Nun bemerke ich nach dem 2. Neustart des Servers, dass Quota nicht laufen möchte.
Während des Bootens erscheint eine Fehlermeldung:
_*
Failed to start Check And Enable File System Quotas.
See 'systemctl Status quota.service' for Details*
_
Folgendes habe ich bereits unternommen:
*Quotas abschalten:* quotaoff -avug
*Quotas prüfen:* quotacheck -avugm
*Quotas anschalten*: quotaon -avug

Das prüfen und anschalten der Quotas verläuft erfolgreich, dennoch tritt die Fehlermeldung beim nächsten Neustart wieder auf.
Hat jemand eventuell den gleichen Fehler und weiß hier eine Lösung?

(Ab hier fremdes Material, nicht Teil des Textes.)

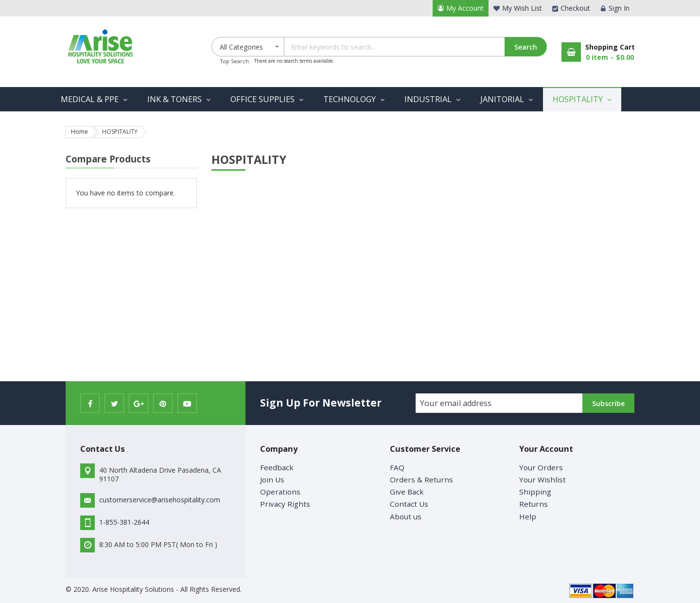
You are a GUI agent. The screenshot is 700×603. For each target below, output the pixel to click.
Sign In (619, 8)
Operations (280, 492)
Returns (533, 504)
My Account (465, 8)
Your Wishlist (542, 479)
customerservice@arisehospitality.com (159, 499)
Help (527, 516)
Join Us (272, 479)
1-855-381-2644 (124, 522)
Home (79, 131)
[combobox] (415, 47)
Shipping (535, 492)
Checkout (575, 8)
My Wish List (522, 8)
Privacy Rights (285, 504)
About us (405, 516)
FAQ (397, 467)
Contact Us (409, 504)
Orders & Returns (421, 479)
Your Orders (541, 467)
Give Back (407, 492)
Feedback (277, 467)
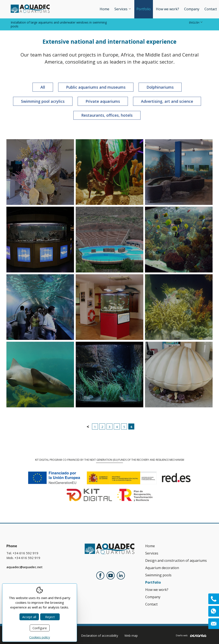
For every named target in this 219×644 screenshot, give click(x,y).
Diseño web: (191, 636)
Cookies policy (39, 637)
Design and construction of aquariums (176, 560)
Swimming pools (158, 575)
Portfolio (144, 9)
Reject (50, 617)
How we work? (167, 9)
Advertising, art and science (167, 101)
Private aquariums (103, 101)
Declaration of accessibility (100, 636)
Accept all (29, 617)
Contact (211, 9)
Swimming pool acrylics (43, 101)
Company (192, 9)
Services (123, 9)
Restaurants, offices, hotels (107, 115)
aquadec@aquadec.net (24, 567)
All (43, 87)
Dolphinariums (160, 87)
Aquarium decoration (162, 568)
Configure (40, 628)
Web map (131, 636)
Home (104, 9)
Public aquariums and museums (96, 87)
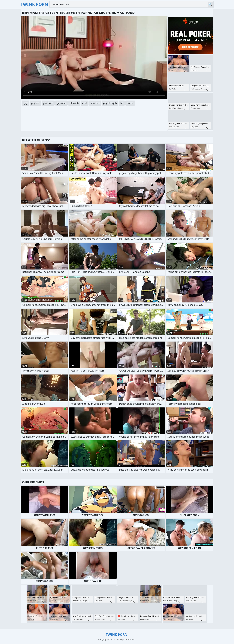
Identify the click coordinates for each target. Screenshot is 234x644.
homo (130, 103)
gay (26, 103)
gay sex (35, 103)
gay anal (61, 103)
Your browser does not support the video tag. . (94, 58)
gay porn (48, 103)
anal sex (95, 103)
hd (122, 103)
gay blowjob (110, 103)
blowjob (74, 103)
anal (85, 103)
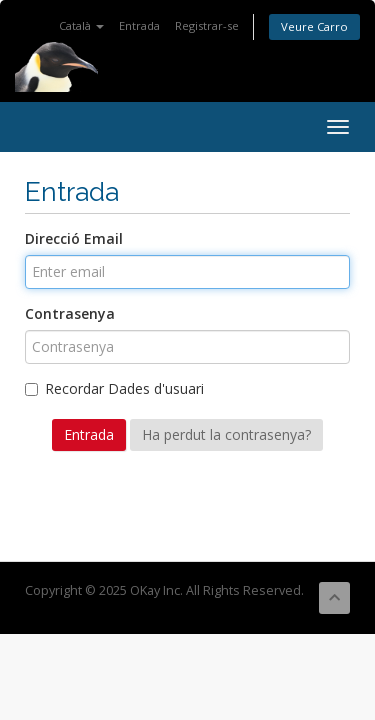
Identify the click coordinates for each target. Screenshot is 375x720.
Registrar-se (207, 25)
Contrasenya (70, 313)
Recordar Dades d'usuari (114, 388)
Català (81, 25)
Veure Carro (314, 26)
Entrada (139, 25)
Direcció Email (74, 238)
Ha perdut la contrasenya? (226, 434)
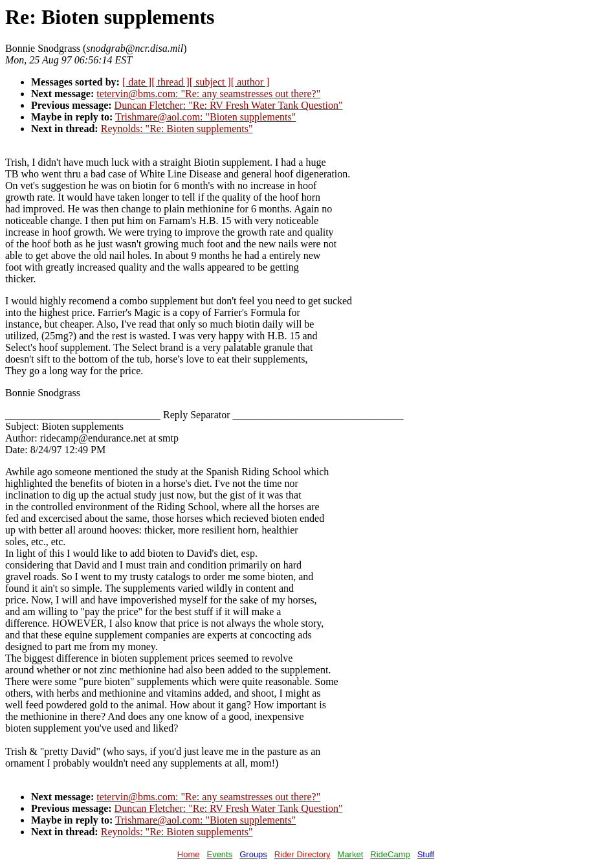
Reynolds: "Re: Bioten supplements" (177, 128)
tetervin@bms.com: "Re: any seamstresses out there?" (208, 93)
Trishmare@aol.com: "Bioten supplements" (205, 117)
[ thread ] (170, 82)
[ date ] (137, 82)
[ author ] (250, 82)
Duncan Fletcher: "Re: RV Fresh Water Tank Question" (228, 105)
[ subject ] (210, 82)
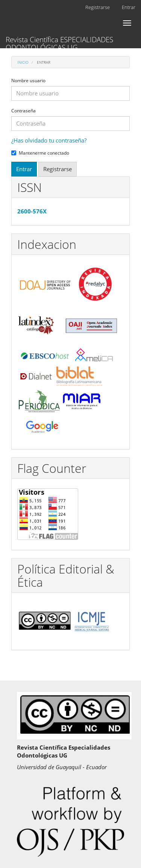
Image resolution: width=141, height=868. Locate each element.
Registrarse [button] (58, 169)
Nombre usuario (28, 81)
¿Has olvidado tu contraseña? (49, 140)
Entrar (129, 7)
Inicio (23, 62)
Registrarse (97, 7)
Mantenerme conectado (40, 153)
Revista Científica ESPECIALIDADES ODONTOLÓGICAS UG (59, 41)
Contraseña (23, 111)
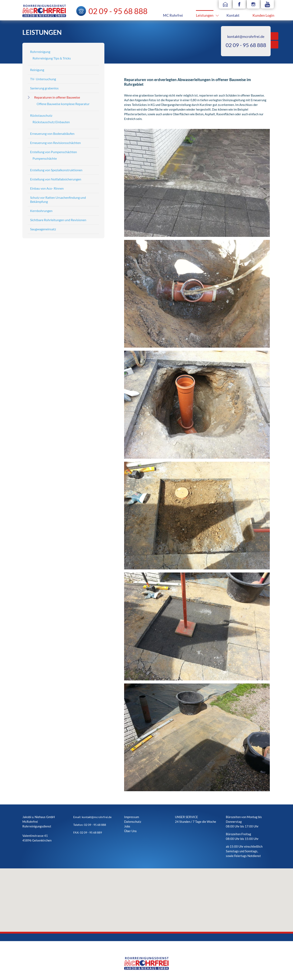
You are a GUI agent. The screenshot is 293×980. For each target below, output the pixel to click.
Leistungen (205, 15)
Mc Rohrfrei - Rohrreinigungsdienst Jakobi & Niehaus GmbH (44, 11)
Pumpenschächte (44, 158)
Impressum (131, 817)
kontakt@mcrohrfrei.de (246, 37)
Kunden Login (263, 15)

Anbei ein Bild des Fehlers:



VG Rouven


----------



## florian030 (10. Sep. 2015)

Und was zeigt Dir "_*systemctl Status quota.service*_"? Ich habe system-d auf meinen jessie-Servern erstmal wieder verbannt.


----------



## Rouven (10. Sep. 2015)

Hallo Florian, vielen Dank für Deine Rückmeldung. Ich habe einen Screenshot angeführt.


----------



## florian030 (10. Sep. 2015)

Hast Du vielleicht einen nicht mehr existierenden Mountpoint? Ruf doch mal /usr/share/quota/quotaon.sh auf


----------



## Rouven (10. Sep. 2015)

Hallo Florian,
das ist das Problem in diesem Falle. Ich habe quotaon ja bereits getestet und es läuft so durch. Quota ist im Nachgang also aktuell auch aktiv, lediglich beim Systemstart zickt er rum.
Ich habe eben nochmal quotaoff und danach wieder quotaon durchlaufen lassen. Er kommt dann kurt mit checking..... und dann ist er fertig ohne Fehlermeldung.

Kannst Du Dir da einen reim drauf machen?

Einzig vor 2 Tagen habe ich nach der Installation mysql Client und Server neu per apt-get installieren müssen. Da kann es aber nicht mit zusammenhängen, wie ich meine.

LG Rouven


----------



## Till (10. Sep. 2015)

Bei Debian 8 werden die Dienste ja mittels systemd gestartet und systemd startet dienste gleichzeitig um das Booten zu beschleunigen. Wahrscheinlich ermittelt systemd die Abhängigkeiten im Fall des quota service falsch und starte ihn daher zu früh. Wenn Quota trotzdem funktioniert dann würde ich die Boot meldung einfach ignorieren.


----------